Berlin Buzzwords 2025

Zero to Scale: Telemetry pipeline with Apache Cassandra
2025-06-16 , Maschinenhaus

Picture billions of messages pouring in daily from thousands of data providers around the globe, which are then processed and published to customers. How can one design a telemetry system to capture, publish, and then index essential information about the data flowing through the system to give internal teams visibility to aid in troubleshooting?


A core part of our business is to receive and then process humongous amounts of financial data from all over the globe. This pipeline scales to tens of billions of pricing messages every day, in which each message carries highly valuable information. Getting visibility into what was sent to us versus what was published to our customers is of utmost importance to enable internal teams to quickly troubleshoot issues reported by any of the data providers.

But how do we capture essential information about the data flowing through such a massive and high throughput system scaling to more than tens of thousands of processes running on close to a hundred machines, in which traffic peaks at more than a million messages per minute? In this talk, we will talk about how we built a high throughput telemetry system for streaming, storing, and searching such a high volume of data, starting from scratch using open source technologies like ZeroMQ, Apache Kafka, Kubernetes, and Apache Cassandra. You will gain valuable insights into the system’s design and performance, as well as the lessons we learnt along the way. We will cover everything from schema design and load testing to incremental deployment in order to manage such high data throughput.


Tags:

Search, Stream, Scale

Level:

Intermediate

Shikhar Srivastava is a Senior Software Engineer on the Real-time Contributions Engineering team at Bloomberg in London, where he designs and builds high-performance financial data systems. Shikhar is passionate about exploring innovative technologies to enhance real-time data processing. His career journey spans from developing machine learning models for ETA prediction at startups in India to architecting low-latency market data solutions at Bloomberg. Lately, he has been diving deep into Apache Cassandra, making use of its distributed database capabilities to tackle scalability challenges.
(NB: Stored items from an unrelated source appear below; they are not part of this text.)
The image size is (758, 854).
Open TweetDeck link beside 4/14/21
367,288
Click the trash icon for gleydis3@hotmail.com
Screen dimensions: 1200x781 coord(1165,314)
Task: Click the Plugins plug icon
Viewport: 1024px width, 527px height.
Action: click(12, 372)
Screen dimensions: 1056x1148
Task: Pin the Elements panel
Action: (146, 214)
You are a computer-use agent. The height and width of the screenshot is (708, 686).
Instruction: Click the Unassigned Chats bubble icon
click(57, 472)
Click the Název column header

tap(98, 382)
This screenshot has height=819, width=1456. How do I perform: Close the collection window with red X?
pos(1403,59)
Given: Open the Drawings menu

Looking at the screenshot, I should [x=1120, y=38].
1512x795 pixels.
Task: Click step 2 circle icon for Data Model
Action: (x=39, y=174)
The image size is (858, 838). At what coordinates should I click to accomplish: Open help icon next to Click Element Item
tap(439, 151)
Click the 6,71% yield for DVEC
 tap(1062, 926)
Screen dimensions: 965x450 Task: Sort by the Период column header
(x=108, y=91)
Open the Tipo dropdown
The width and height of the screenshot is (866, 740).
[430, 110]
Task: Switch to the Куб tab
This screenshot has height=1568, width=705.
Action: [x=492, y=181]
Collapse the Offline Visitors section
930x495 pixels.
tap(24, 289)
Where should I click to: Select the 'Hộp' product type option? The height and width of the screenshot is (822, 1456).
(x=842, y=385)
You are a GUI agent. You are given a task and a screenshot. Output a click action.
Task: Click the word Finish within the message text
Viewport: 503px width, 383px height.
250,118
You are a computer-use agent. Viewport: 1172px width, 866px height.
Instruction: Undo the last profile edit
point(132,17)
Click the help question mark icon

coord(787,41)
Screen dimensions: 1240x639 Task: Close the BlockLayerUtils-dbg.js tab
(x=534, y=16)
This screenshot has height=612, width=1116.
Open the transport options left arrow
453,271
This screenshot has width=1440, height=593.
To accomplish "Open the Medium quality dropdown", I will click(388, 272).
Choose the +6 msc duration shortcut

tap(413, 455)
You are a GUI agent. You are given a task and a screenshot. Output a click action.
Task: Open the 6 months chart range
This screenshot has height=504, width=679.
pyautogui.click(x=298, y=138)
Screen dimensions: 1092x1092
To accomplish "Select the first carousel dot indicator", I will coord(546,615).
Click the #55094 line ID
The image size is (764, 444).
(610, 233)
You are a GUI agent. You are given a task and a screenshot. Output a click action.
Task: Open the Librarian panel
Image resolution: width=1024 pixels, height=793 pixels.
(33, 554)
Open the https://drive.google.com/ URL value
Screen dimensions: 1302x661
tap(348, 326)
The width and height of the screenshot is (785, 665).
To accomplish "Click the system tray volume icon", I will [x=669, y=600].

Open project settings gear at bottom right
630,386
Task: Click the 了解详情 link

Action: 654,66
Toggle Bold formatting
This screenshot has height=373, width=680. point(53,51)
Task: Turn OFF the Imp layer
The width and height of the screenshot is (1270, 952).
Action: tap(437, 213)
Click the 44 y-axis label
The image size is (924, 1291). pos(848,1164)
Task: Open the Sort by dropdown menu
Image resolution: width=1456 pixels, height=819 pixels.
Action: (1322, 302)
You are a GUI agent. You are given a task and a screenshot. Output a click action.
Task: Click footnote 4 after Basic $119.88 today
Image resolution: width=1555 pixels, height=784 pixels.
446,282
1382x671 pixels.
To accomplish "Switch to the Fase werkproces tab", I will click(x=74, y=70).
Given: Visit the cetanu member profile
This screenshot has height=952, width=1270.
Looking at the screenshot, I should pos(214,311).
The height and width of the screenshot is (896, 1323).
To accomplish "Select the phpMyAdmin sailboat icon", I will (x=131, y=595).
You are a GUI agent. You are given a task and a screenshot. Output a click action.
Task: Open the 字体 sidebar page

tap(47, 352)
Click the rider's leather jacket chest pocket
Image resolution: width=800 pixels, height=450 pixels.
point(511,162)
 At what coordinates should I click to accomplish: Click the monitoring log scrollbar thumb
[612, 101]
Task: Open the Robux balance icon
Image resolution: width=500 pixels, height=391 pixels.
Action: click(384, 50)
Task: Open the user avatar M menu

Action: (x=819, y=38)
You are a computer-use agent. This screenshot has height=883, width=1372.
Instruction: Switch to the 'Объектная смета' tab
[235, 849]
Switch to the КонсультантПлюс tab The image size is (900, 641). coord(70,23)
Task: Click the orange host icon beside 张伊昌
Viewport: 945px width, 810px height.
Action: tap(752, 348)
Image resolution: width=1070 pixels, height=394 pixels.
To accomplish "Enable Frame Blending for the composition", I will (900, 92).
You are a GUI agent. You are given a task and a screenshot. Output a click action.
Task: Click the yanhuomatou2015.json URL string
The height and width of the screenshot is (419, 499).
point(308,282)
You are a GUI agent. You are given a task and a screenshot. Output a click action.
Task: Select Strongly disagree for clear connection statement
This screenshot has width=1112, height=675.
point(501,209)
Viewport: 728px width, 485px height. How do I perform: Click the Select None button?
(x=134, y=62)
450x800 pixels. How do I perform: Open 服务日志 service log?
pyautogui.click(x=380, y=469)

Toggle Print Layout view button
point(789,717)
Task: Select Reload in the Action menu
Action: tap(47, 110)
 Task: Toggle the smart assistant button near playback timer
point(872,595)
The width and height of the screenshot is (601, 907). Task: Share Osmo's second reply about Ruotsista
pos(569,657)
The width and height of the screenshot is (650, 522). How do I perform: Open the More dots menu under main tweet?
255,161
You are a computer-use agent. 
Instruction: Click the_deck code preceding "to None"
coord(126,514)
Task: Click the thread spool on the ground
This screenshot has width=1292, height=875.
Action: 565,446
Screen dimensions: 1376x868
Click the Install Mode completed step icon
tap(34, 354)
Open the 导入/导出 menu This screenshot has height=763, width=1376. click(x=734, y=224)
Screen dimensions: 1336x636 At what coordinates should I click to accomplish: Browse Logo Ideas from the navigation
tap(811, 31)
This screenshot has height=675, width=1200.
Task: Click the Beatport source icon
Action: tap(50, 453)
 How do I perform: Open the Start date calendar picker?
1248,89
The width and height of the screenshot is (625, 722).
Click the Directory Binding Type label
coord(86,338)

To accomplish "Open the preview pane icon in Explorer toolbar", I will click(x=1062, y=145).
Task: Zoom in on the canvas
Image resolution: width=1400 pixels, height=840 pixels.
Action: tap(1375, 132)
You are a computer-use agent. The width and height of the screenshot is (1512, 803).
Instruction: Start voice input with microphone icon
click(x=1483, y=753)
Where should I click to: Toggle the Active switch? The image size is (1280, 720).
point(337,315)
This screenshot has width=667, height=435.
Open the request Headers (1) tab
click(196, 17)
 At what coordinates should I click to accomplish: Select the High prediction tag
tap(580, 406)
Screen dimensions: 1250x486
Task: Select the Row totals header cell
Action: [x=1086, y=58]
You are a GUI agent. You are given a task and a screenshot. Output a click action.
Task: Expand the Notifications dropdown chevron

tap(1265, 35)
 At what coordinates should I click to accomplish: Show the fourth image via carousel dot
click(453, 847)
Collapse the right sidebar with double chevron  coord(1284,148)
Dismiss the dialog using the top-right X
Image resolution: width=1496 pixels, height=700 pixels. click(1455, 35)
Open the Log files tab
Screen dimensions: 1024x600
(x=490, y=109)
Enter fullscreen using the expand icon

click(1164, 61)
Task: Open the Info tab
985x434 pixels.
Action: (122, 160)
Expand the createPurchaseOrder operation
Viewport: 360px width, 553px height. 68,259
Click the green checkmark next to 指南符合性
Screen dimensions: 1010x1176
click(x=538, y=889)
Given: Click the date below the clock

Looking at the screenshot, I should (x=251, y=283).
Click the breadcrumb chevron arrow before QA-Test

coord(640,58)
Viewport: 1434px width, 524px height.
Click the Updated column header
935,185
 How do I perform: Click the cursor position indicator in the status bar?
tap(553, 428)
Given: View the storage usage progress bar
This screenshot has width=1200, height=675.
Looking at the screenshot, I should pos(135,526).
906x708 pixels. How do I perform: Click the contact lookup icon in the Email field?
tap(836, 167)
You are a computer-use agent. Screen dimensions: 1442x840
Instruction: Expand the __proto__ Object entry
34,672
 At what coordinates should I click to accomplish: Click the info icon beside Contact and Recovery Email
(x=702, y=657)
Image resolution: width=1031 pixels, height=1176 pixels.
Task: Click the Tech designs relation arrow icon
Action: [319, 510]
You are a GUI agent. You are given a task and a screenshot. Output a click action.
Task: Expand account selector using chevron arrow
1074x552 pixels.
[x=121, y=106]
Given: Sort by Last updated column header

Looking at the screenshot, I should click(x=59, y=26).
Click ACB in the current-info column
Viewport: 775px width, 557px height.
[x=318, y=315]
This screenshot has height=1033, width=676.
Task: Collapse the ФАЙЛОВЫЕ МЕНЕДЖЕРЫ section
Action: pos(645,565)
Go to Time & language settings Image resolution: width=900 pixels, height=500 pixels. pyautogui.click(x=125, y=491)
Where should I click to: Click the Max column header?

Nomin-Erdene Oyun is a Senior Software Engineer on the Real-time Contributions Feeds Infrastructure Engineering team at Bloomberg in New York. With a strong interest in building impactful software solutions, she focuses on developing real-time data infrastructure and high-performance processing pipelines that drive transparency and enable data-driven decision making in the financial space. She enjoys the creative and technical journey from concept to deployment, and has been involved in bringing multiple projects to life from the ground up over the course of her career.